The first month of working for myself felt like a crazy whirl of activity. Everything was new, and I was traveling a lot (because I could, without asking permission). At the end of month one I realized that A) This had to stop B) I had to get focused and C) I had a book due really soon. So I went into hyper-over-drive-focus. Even though I have an office, I basically didn’t leave the house for two weeks. I woke up, I wrote, and I wrote some more. And it worked. I finished some key chapter drafts, and I was really happy with them. I also realized that, over the long term, I probably should leave the house slightly more often….

But most of all I realized that writing a book is a huge commitment. I’m, um, ambitious, and I like to stay busy, so I tend to take on huge amounts of work, and then downplay them to myself. Like, “Oh, I’m just writing a book… no big deal.” Or the time I told Assistant Editor Lauren that I felt like I didn’t have time to do any creative work at the moment, and she was like, “UM, YOU’RE WRITING A BOOK.” Oh. Right. That. So somewhere in the middle of this month I realized that writing a book was a lot of work, and I was going to have to let other things slide and try not to feel too guilty about them. On high comment days on APW? I don’t read every single comment. My blog reader? Has more than 1,000 unread posts right now. My personal email? Lets just say I’m behind. And while not ideal, that is the way it is at the moment. The upside? I’m writing 6,000 words a week (on top of whatever I write for APW), and that counts for something.

What I’ve Learned

In no particular order:

  • I like working from home, totally by myself (I was shocked by this).
  • I need to work out (almost) every day to stay sane.
  • Email is the devil, and should be ignored when you’re writing.
  • You’ll always feel behind, and that may never change.
  • I like working towards a business goal, and feel a little sad when I actually meet my goal. Solution: set more goals very quickly.
  • The only way to write a book is to just get up every morning and write a book.
  • Sometimes you need a nap, or to sleep in an extra hour. This is allowed.
  • Part of being a good boss-to-yourself is stopping to sometimes congratulate yourself on a job well done.
  • It’s important to remember why you’re doing this: to do meaningful work, and to have a family life. Enjoy those things. They are the reason.
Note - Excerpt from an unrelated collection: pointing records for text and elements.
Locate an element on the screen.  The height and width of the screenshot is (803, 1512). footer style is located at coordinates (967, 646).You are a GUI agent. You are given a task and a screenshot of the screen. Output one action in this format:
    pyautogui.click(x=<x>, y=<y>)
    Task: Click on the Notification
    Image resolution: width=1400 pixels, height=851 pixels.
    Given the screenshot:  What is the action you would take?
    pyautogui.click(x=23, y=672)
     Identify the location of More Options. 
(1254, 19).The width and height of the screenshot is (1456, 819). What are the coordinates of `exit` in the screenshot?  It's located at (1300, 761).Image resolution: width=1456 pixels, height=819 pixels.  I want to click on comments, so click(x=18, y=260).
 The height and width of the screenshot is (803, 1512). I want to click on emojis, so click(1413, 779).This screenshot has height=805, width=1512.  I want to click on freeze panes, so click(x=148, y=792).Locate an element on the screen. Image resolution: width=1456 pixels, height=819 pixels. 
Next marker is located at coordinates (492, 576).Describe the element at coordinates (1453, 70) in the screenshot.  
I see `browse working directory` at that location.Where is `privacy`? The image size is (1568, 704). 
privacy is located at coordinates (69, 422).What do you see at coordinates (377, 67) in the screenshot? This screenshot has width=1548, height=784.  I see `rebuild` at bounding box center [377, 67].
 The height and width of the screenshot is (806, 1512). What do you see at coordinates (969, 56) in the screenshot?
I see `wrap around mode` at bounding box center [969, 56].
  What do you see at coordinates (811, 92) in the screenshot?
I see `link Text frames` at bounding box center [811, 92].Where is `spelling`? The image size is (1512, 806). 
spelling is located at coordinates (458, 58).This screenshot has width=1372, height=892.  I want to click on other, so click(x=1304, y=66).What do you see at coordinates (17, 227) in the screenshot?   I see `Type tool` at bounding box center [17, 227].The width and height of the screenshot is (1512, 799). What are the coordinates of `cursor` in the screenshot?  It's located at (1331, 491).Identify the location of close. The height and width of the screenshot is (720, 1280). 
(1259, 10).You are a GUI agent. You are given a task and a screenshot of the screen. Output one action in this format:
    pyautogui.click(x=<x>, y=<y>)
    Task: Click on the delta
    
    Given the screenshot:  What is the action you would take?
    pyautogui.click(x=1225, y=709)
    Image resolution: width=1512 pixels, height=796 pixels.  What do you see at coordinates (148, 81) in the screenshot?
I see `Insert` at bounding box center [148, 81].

Helpful Posts From Around the Blog-o-sphere

And while I’m at it, here are some links to posts I found really helpful this month:

  • Ariel finally launched Offbeat Home (And it’s better than I even expected!). Her article about why selling their house and buying a city-center condo was a smart decision, and her home tour (one bedroom apartment with a baby and two people who work from home? They love it.) were phenomenally helpful to me, in a thinking-through-my-lifestyle kind of way. We’re currently rocking out the one bedroom apartment with two freelancers, and have no plans to move any time soon. Reading these posts helped me figure out why it works for us.
  • Swiss Miss’s post about the communication crisis of having too many people trying to contact you across too many channels, too much noise, and too much guilt. I’m still figuring this out, though Ariel has recommended the Five Sentence Email solution.
  • And Kathleen‘s post about To-Do lists. Kathleen and I had a talk at Alt in my first month of freelance work, about getting overwhelmed. She recommended the no-email-in-the-morning policy, with the idea being that we’re most creative in the morning, and we should tap into that by writing. I’m working on it.

And with that, I pitch it to you guys. Any questions about this crazy whirl that is working for yourself? Perspective, from those of you who’ve been there? Go!